An analysis of the costs of various activities can help the hospital management to improve the actual performance of various departments in the hospital. The analysis can also help the health policymakers to determine the best curative care that can be delivered in hospitals and investigate the various tradeoffs that exist among the primary curative, preventive, and secondary curative provisions in use (Cleverley, Cleverley, & Song, 2011). Budget planning is therefore, a delicate process because the budget has to support the healthcare professionals in the institution and simultaneously provide the level of care that is needed by the patients (Wolper, 2004).
The actual cost analysis of an ER department against its budget for a duration of one month is reported in this paper. A variance analysis helps to determine the deviation from the budget. Variance in this case refers to the difference between the budgeted figure and the actual figure (Wolper, 2004). The variance can be favourable or unfavourable. In one month, the ER department had actual patient days of 630 days, which was 30 patient days more than its budgeted 600 patient days. As a result, the non-chargeable medical surgical supplies were above the budget by $1,609 because the budgeted supply had been placed at $8,118.
The budget rate from this data gives a value of $13.53 whereas the actual rate is given as $15.44. To determine the unit cost variance, we find the product of the difference between the budget rate and the actual rate, and the actual patient days. Thus,
Unit cost variance = ($13.53-$15.44)(630) = ($1,203.30)
The volume variance can be determined by multiplying the difference in the patient days and the budget rate. Thus, volume variance = (600-630 days) ($13.53) = 405.9
The total variance is thus (1,203.30) + (405.9) = ($1,609.2).

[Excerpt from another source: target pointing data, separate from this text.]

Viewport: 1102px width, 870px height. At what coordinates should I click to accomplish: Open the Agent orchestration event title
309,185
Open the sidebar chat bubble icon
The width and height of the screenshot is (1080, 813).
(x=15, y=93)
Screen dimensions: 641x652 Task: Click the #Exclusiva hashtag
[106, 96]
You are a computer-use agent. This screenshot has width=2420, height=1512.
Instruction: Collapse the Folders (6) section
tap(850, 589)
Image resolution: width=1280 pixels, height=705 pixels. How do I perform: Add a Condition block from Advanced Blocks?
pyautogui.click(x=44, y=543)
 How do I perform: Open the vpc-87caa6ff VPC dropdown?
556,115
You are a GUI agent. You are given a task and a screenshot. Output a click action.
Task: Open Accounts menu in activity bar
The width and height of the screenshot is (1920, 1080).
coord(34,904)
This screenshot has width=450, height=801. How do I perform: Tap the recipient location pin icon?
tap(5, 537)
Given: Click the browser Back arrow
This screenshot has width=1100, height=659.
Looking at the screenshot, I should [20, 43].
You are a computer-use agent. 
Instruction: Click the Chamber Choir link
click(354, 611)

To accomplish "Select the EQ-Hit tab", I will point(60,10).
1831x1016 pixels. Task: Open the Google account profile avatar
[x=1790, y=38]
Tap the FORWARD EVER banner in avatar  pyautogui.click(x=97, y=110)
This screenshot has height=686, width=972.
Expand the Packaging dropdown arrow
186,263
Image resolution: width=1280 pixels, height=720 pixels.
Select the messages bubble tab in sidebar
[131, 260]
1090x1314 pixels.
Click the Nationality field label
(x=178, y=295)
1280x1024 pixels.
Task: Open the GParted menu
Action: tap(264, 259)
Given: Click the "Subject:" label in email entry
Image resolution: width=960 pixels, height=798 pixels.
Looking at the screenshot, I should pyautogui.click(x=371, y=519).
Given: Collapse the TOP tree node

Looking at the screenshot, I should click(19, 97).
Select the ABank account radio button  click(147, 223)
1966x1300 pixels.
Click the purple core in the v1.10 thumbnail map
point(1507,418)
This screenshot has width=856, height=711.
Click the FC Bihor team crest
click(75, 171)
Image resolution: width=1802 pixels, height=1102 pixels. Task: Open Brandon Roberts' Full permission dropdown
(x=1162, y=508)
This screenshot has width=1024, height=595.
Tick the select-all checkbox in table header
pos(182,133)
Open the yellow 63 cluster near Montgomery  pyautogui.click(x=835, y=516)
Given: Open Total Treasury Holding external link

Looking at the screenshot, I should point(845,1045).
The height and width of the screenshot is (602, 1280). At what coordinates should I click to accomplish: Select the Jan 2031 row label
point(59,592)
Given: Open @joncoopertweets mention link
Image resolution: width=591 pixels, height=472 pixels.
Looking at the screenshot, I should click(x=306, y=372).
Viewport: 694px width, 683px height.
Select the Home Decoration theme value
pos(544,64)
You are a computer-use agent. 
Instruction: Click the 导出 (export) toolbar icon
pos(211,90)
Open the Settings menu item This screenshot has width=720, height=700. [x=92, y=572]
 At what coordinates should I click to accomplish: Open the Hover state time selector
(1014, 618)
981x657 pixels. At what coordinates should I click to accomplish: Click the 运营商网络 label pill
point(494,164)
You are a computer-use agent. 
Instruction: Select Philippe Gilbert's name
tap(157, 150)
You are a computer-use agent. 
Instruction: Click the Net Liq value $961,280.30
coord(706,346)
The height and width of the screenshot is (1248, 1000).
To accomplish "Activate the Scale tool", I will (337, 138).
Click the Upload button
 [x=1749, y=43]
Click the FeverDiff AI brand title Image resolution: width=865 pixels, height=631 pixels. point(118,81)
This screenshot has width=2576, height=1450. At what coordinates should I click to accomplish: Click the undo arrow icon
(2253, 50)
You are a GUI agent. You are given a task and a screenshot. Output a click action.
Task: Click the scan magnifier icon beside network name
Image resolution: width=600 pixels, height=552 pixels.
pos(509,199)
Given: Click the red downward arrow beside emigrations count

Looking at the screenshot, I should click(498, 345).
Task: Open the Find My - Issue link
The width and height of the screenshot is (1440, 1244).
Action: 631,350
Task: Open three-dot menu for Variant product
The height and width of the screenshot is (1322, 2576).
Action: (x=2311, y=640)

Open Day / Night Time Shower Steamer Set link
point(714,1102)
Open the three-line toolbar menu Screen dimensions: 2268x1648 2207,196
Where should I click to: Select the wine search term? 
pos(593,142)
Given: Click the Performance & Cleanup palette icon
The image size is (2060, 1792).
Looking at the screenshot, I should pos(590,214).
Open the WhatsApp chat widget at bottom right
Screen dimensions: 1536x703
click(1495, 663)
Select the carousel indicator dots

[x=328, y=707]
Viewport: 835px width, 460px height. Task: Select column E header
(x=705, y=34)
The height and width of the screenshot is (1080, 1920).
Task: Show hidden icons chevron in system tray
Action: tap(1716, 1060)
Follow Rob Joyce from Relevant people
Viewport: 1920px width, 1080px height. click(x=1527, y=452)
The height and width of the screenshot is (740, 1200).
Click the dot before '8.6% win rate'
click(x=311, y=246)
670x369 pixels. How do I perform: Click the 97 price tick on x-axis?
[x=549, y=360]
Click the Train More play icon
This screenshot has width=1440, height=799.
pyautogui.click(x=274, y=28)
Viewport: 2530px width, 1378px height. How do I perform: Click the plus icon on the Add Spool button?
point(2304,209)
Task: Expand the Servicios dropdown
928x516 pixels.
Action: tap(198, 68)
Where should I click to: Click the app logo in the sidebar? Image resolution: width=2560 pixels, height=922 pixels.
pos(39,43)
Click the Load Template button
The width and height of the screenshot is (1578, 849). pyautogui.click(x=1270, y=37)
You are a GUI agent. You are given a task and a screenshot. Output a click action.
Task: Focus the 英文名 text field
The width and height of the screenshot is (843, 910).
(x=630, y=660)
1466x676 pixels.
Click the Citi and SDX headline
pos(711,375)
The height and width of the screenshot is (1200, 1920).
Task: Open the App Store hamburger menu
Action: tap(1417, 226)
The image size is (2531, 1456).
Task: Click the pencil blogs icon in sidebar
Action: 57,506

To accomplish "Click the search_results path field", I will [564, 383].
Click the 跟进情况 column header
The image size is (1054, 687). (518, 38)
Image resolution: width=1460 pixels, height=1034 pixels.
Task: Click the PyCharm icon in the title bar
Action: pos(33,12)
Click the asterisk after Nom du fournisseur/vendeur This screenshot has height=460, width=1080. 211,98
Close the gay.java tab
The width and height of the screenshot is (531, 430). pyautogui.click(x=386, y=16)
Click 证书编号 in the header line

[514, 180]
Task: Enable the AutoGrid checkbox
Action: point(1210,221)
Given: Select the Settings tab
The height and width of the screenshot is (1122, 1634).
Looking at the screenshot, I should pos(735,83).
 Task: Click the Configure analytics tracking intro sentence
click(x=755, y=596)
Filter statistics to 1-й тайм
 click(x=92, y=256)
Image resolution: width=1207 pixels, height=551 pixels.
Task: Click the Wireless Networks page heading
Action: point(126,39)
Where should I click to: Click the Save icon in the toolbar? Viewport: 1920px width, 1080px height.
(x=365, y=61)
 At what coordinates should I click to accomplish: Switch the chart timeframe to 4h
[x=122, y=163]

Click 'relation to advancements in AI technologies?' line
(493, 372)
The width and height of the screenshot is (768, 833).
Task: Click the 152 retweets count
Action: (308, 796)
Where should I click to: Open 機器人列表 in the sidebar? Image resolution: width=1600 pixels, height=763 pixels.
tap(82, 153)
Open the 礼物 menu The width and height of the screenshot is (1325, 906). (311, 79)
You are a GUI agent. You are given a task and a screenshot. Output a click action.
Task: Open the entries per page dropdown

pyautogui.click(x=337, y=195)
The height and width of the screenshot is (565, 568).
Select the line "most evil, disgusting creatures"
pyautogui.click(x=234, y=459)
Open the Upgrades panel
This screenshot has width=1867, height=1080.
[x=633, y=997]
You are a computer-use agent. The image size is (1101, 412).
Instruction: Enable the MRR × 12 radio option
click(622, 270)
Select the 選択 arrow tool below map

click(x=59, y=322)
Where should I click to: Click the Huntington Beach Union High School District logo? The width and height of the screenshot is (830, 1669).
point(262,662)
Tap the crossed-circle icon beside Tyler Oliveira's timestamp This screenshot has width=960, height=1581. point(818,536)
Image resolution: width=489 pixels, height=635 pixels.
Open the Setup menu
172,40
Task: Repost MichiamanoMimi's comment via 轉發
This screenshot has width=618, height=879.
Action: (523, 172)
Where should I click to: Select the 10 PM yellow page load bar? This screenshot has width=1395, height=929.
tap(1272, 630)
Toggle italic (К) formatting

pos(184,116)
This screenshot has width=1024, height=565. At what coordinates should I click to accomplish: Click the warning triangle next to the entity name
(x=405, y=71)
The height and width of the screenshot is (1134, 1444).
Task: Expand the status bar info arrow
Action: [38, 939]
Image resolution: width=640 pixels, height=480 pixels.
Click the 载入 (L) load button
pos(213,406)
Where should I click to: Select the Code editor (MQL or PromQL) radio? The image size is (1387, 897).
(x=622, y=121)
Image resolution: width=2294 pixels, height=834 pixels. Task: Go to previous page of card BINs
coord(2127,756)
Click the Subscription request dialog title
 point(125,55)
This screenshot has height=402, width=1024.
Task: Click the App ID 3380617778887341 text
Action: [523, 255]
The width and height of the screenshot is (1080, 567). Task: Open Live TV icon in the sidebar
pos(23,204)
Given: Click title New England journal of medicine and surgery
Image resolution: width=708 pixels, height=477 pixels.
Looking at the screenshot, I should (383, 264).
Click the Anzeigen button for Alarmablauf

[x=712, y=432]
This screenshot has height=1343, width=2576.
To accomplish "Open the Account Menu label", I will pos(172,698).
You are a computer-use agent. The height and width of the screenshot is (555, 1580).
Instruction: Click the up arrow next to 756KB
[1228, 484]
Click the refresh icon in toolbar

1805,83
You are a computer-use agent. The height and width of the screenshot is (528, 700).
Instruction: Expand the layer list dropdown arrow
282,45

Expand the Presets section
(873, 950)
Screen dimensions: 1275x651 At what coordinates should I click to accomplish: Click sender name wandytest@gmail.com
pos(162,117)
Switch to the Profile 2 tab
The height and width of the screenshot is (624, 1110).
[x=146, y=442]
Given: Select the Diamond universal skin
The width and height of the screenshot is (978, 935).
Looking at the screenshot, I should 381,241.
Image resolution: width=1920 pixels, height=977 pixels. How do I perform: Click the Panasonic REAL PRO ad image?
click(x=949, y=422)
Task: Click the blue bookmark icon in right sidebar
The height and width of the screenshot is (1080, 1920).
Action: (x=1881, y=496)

These figures suggest that $1,203.30 or about 75% of the unfavorable variance is attributed to the cost increase in supplies that are not covered by the increase in patient days. $405.9 on the other hand or 25% can be attributed to the increase in usage of the supplies exclusively because of the increase in number of patient days.
Cost variances arise due to external and internal factors. Internal causes include technological advancements, changes in nurse efficiency or hospital/department policy (Cleverley, Cleverley, & Song, 2011). External factors include changes in prices of supplies, census changes, and the type of staff at the department (Cleverley, Cleverley, & Song, 2011). The increase in patient days and the unfavorable variance can be attributed to overuse of the ER department. The variance can be reduced by redesigning primary care services and providing alternative sites of primary care for conditions that are not urgent. Examples of practices under the two suggestions of aligning the actual budget is the use of an extended practice hours program and telemedicine where patients can access instant consultations for primary care over the telephone instead of visiting the ER.
Budget, Income and Costs
For one month, the hospital budget, income and costs were as follows
Budget Costs Interpretation and Variance
8,118 9,727 1,609, Unfavorable
Cleverley, W. O., Cleverley, . O., & Song, . H. (2011). Essentials of health care finance. New York, NY: Jones & Bartlett Learning.
Wolper, L. F. (2004). Health care administration: Planning, implementing, and managing organized delivery systems. New York, NY: Jones & Bartlett Learning.